In other words, what exactly would need to be the case for "L is a member of itself" to be true while "L is a member of itself in L" is false? And what exactly would need to be the case for "L is a member of itself" to be false while "L is a member of itself in L" is true?

More generally, what exactly would need to be the case for "S is a member of y" to be true while "S is a member of y in x" is false? And what exactly would need to be the case for "S is a member of y" to be false while "S is a member of y in x" is true?

Again, even more generally, what exactly would need to be the case for "S has property P" to be true while "S has property P in x" is false? And what exactly would need to be the case for "S has property P" to be false while "S has property P in x" is true?

LL/not-L — Philosopher19

What does that mean?

What does 'not-L' stand for? Does it stand for the set of all things not in L? That is, {x | x not in L}. Or does it mean the set of all things that are not L? That is, {x | x not= L}.

What does '/' stand for?

What is the difference between asking if L lists itself and asking if L is a member of itself? — Michael

A list is a sequence. S lists x if and only if x is in the range of S. In that case, x is not a member of S, but rather it is a member of the range of S.

For example:

B = {John Paul George Ringo} is just a set.
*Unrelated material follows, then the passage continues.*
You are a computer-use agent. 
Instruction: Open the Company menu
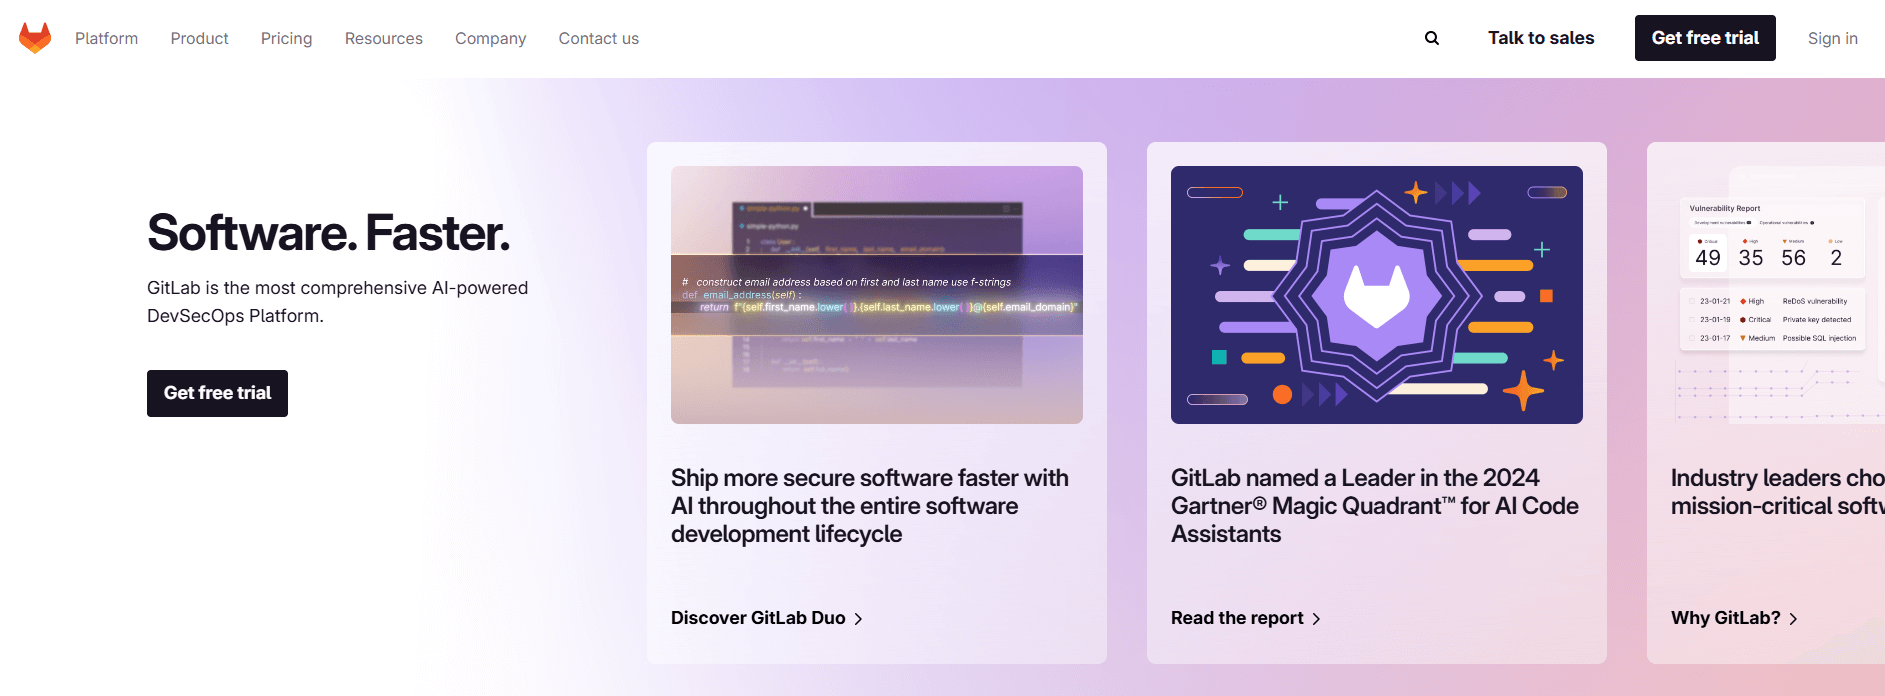click(x=490, y=38)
T = {<1 John> <2 Paul> <3 George> <4 Ringo>} is a list of the members of B. Sometimes represented as the equivalent ordered 4-tuple:

<John Paul George Ringo>

or

1 John
2 Paul
3 George
4 Ringo

or

John
Paul
George
Ringo

B = range(T)

So John is not a member of T, but John is a member of the range of T = B.

I believe you are in essence removing/ignoring the semantical implications of "member of self" with the way you engage. — Philosopher19

Saying 'semantical' adds nothing substantive in this context.

The notion of "member of self" is not more than "x is a member of itself if and only if x is a member of x".

And I addressed exactly whether L is a member of L. It is not. Rather, L is a member of the range of L.

"L is a member of itself in L" has no apparent meaning if it does not simply mean "L is a member of L". Nothing is added by saying "in L". If L is a member of L then L is in L. Nothing is qualified by saying "in L" again.

There are two matters:

Whether L is a member of L. It is not, since the members of L are ordered pairs and L is not an ordered pair.

Whether L is a member of the range of L. It is.
I.e. whether L is one of the items listed by L. It is.

I think I've seen this one before:

"Is the correct answer to this question 'no'?"

If 'no' is the correct answer, then 'no' is not the correct answer.

If 'yes' is the correct answer, then 'yes' is not the correct answer.

A question is not rhetorical or not. An utterance of a question is rhetorical or not. An utterance of a question is rhetorical if and only if the utterer does not intend to provoke an answer.

"Is this a rhetorical question?"

It the utterer intends to provoke an answer, then the utterance is not a rhetorical question. If the utterer does not intend to provoke an answer, then the utterance is a rhetorical question.

My guess is that the poster intended to provoke answers, in which case the utterance of the question was not a rhetorical question and the correct answer regarding that utterance is 'no'.

I don't see a paradox here.

It has everything to do with what you said.

And I said that the exact answer to "Does L list itself?" is yes.

Progress will begin upon you paying attention to the replies you've received.